ACTIVITY
Every record shown below should be duplicated exactly.

LISTED RECORDS
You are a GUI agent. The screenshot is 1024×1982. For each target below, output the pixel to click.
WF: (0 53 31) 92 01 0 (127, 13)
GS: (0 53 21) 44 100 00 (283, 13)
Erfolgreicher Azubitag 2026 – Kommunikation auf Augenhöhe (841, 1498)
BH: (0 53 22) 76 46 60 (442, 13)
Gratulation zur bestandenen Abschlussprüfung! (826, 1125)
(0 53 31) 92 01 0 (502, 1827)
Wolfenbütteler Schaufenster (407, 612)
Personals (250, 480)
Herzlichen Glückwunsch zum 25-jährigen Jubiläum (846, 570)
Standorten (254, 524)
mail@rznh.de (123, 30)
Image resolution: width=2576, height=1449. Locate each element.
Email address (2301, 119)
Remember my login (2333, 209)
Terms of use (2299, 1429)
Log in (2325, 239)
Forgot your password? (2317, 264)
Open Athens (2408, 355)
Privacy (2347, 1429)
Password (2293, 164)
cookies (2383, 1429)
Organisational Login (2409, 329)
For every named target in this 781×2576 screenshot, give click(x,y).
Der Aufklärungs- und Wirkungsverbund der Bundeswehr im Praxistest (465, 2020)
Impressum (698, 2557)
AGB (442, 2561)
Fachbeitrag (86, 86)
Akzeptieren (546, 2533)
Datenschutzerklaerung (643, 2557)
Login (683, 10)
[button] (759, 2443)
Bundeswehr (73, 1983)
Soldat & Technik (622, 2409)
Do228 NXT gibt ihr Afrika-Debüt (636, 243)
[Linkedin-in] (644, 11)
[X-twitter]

RESULT FOR THIS EXERCISE
You are a GUI agent. The screenshot is 1024×1982. For each target below, output the pixel to click.
WF: (0 53 31) 92 01 0 (127, 13)
GS: (0 53 21) 44 100 00 (283, 13)
Erfolgreicher Azubitag 2026 – Kommunikation auf Augenhöhe (841, 1498)
BH: (0 53 22) 76 46 60 (442, 13)
Gratulation zur bestandenen Abschlussprüfung! (826, 1125)
(0 53 31) 92 01 0 (502, 1827)
Wolfenbütteler Schaufenster (407, 612)
Personals (250, 480)
Herzlichen Glückwunsch zum 25-jährigen Jubiläum (846, 570)
Standorten (254, 524)
mail@rznh.de (123, 30)
Image resolution: width=2576, height=1449. Locate each element.
Email address (2301, 119)
Remember my login (2333, 209)
Terms of use (2299, 1429)
Log in (2325, 239)
Forgot your password? (2317, 264)
Open Athens (2408, 355)
Privacy (2347, 1429)
Password (2293, 164)
cookies (2383, 1429)
Organisational Login (2409, 329)
For every named target in this 781×2576 screenshot, give click(x,y).
Der Aufklärungs- und Wirkungsverbund der Bundeswehr im Praxistest (465, 2020)
Impressum (698, 2557)
AGB (442, 2561)
Fachbeitrag (86, 86)
Akzeptieren (546, 2533)
Datenschutzerklaerung (643, 2557)
Login (683, 10)
[button] (759, 2443)
Bundeswehr (73, 1983)
Soldat & Technik (622, 2409)
Do228 NXT gibt ihr Afrika-Debüt (636, 243)
[Linkedin-in] (644, 11)
[X-twitter]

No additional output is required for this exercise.